Many institutions still rely on rigid and racialised ways of viewing identity:
fixed categories
narrow ideas of representation
assumptions about who speaks for whom
These approaches no longer reflect lived experience. More importantly, they limit participation and prevent institutions from moving with the times. The challenge now is not simply about representation — it is about whether Birmingham’s institutions can recognise people as Birmingham citizens, with identities that are fluid, fused, and evolving.

How can structured community dialogue help transform intergenerational tensions into opportunities for connection?
If we are serious about addressing these tensions, we need to rethink what we mean by dialogue. Much current practice is still shaped by limited assumptions:
we listen in order to agree
we speak to defend our positions
we avoid discomfort and polarisation
This falls short of deep democracy. Deep democratic dialogue recognises that:
conflict is inevitable
difference does not need to be resolved to be respected
polarising views must be acknowledged, not excluded
It requires the ability to recognise and hold difference — to stay in conversation without rushing to consensus or retreating into silence. This is difficult work, but it is essential if dialogue is to strengthen, rather than bypass, democracy.
What platforms or dialogue mechanisms currently exist in Birmingham to help residents connect, discuss change, tradition, migration, values, and community roles—and how effective are they?
Birmingham has many dialogue mechanisms, but they haven't all evolved in recent years to match the changing demographics of the city, technological changes, and changes in our thinking about cohesion. Common limitations include:
polarisation by age, interest, or affiliation
repetition of the same voices (I say this as someone constantly asked to speak at public events!)
dialogue spaces organised around identity silos
short-term initiatives without continuity
As a result, there are few spaces that integrate across generations, cut across ethnicity and interest, or allow disagreement without fragmentation. What do we need more of?
designing intergenerational engagement as standard
using place-based rather than identity-based entry points
training facilitators to hold tension rather than resolve it
linking dialogue to real influence and decision-making
Dialogue must be treated as a civic practice, not a side project.
What shared values can serve as a foundation for trust across communities, and what barriers continue to hinder open and productive conversation?
We often assume that shared values lead to a shared vision for the city. In reality, shared values do not automatically produce shared futures. In a city facing diminishing resources, one of the most powerful values shaping behaviour is self-interest — the focus on me and mine. This cuts across communities, generations, and identities.

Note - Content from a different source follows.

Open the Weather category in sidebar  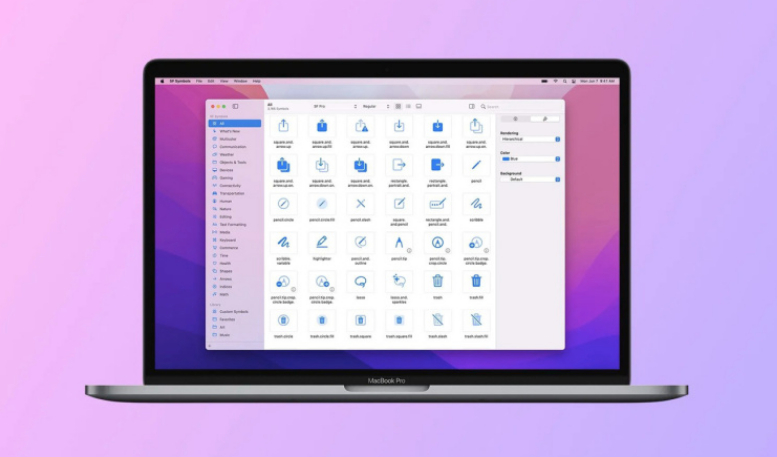coord(226,155)
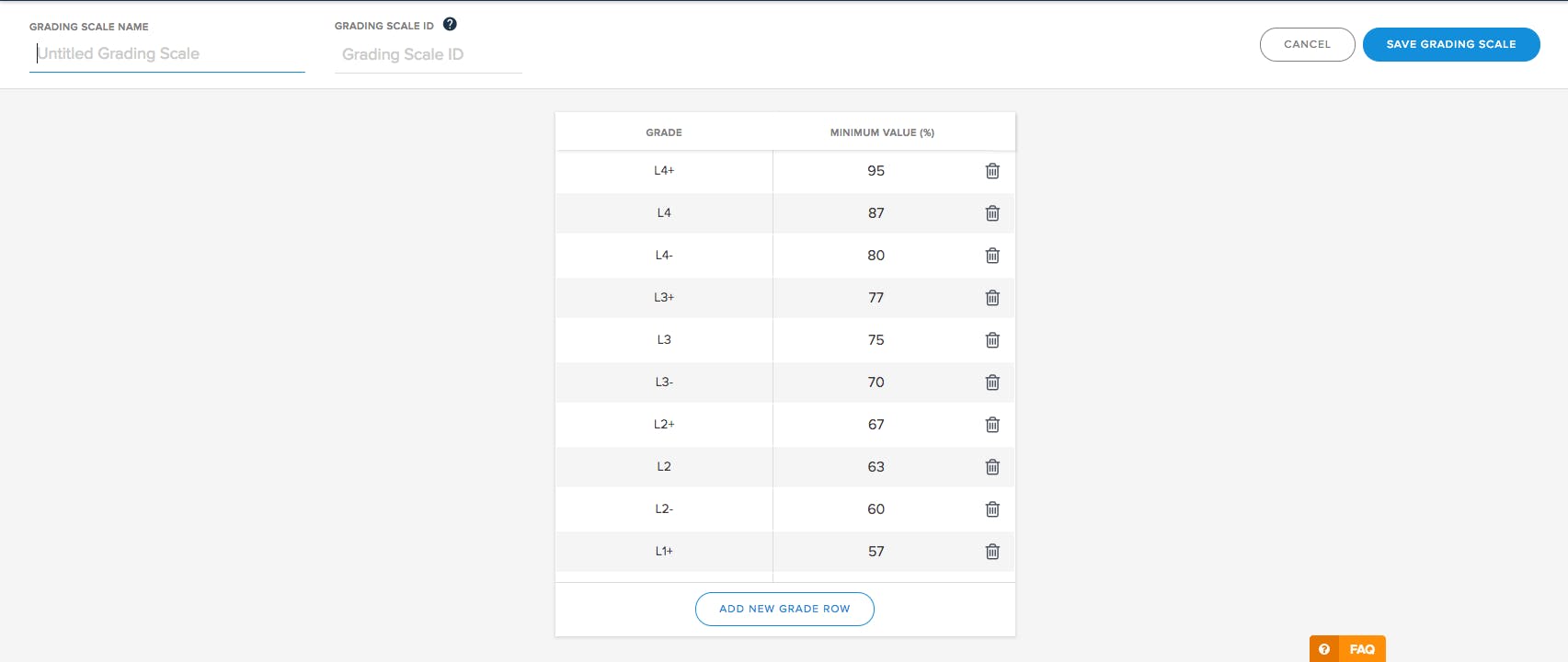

Values such as safety, economic security, power and influence, and opportunities for future generations are widely shared — but they are unequally accessible. As a result, people experience Birmingham very differently depending on:
economic position
access to power and influence
proximity to decision-making
These conditions create a deep sense that decisions are already made elsewhere. Without addressing these material and power inequalities, dialogue risks becoming symbolic rather than transformative.
The real question, then, is not whether Birmingham shares values — but whose values shape the city, and whose futures are being secured.